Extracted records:
════════
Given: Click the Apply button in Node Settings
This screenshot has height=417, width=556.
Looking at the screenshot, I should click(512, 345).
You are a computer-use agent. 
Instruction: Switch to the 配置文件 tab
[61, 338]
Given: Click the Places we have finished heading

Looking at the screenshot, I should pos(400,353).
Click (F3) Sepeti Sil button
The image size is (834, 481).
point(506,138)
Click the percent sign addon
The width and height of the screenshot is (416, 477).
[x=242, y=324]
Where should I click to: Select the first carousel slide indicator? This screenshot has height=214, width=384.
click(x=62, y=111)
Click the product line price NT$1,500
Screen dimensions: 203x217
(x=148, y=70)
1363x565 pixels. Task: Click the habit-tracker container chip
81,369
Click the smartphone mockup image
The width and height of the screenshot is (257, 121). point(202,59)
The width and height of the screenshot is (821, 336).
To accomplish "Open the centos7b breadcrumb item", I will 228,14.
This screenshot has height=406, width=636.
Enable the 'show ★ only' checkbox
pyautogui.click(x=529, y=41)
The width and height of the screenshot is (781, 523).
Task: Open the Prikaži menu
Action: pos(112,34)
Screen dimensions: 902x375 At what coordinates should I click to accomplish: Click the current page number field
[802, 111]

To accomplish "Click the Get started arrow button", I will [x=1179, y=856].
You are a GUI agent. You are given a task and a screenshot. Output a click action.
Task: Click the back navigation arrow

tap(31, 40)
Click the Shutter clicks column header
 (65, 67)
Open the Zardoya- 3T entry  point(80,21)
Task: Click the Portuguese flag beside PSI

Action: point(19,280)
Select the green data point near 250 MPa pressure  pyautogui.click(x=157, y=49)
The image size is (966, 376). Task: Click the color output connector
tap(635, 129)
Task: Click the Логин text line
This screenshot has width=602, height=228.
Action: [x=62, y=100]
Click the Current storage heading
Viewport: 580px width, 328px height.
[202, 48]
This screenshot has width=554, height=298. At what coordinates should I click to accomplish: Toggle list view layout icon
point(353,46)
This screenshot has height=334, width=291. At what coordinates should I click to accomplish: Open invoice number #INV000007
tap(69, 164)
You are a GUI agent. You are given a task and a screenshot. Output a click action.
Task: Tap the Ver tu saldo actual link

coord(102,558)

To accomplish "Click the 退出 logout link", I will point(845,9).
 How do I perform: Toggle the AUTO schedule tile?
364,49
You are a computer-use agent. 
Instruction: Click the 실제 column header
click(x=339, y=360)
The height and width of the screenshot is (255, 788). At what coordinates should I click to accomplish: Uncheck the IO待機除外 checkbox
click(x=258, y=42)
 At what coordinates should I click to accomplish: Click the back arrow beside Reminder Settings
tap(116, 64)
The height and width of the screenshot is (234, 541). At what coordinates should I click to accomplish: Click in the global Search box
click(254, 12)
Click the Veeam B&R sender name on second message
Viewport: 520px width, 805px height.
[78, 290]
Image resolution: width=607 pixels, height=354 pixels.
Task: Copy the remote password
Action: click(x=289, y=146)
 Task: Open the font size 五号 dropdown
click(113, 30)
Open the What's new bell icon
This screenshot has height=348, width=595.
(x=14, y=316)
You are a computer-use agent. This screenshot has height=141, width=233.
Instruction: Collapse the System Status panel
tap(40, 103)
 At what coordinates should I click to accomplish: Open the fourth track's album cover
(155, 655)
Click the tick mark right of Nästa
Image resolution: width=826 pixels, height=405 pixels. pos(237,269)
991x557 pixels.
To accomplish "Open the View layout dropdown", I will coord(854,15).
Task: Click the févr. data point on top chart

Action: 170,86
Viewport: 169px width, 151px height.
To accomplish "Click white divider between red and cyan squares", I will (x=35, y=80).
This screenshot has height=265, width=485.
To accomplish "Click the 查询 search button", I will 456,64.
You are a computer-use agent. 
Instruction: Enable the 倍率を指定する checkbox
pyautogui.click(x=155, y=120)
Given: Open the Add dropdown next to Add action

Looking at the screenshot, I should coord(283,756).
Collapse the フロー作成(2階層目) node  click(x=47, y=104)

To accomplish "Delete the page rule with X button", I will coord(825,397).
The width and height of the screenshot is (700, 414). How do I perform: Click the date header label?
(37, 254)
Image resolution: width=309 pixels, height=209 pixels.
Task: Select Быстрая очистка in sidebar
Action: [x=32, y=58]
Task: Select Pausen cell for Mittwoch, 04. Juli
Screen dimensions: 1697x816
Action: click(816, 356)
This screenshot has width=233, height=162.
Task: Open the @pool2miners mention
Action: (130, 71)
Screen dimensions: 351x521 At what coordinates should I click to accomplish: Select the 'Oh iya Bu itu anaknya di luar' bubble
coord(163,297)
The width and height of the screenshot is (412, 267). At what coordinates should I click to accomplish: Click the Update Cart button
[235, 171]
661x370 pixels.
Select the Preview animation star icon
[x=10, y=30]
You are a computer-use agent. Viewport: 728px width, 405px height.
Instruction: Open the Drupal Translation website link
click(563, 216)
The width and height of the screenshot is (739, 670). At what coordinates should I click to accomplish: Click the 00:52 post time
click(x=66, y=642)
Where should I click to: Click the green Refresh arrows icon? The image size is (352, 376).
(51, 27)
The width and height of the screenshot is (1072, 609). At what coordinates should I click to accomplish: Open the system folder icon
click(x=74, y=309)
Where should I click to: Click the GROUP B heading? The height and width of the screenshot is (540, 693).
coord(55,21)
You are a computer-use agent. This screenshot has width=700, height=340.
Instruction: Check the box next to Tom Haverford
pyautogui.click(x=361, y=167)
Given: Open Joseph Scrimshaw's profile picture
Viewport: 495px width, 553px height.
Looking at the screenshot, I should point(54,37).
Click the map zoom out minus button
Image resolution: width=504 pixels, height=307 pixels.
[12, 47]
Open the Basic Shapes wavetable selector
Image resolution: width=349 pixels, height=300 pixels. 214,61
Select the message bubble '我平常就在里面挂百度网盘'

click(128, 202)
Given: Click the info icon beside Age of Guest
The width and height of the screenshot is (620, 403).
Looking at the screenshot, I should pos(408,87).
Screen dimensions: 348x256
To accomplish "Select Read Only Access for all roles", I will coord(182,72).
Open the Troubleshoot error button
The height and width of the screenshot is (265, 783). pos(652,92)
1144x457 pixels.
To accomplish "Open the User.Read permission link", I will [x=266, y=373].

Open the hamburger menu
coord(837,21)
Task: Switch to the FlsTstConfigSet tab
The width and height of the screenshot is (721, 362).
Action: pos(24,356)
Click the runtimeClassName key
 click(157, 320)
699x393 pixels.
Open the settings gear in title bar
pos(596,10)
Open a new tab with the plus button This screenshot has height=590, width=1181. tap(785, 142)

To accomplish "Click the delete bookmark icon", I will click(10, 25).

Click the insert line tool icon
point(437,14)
════════
[Your goal] Counting the line that contains "Select the message bubble '我平常就在里面挂百度网盘'" as the first, copy exactly every line through the end of the records, and nothing else.

[Task output]
Select the message bubble '我平常就在里面挂百度网盘'

click(128, 202)
Given: Click the info icon beside Age of Guest
The width and height of the screenshot is (620, 403).
Looking at the screenshot, I should pos(408,87).
Screen dimensions: 348x256
To accomplish "Select Read Only Access for all roles", I will coord(182,72).
Open the Troubleshoot error button
The height and width of the screenshot is (265, 783). pos(652,92)
1144x457 pixels.
To accomplish "Open the User.Read permission link", I will [x=266, y=373].

Open the hamburger menu
coord(837,21)
Task: Switch to the FlsTstConfigSet tab
The width and height of the screenshot is (721, 362).
Action: pos(24,356)
Click the runtimeClassName key
 click(157, 320)
699x393 pixels.
Open the settings gear in title bar
pos(596,10)
Open a new tab with the plus button This screenshot has height=590, width=1181. tap(785, 142)

To accomplish "Click the delete bookmark icon", I will click(10, 25).

Click the insert line tool icon
point(437,14)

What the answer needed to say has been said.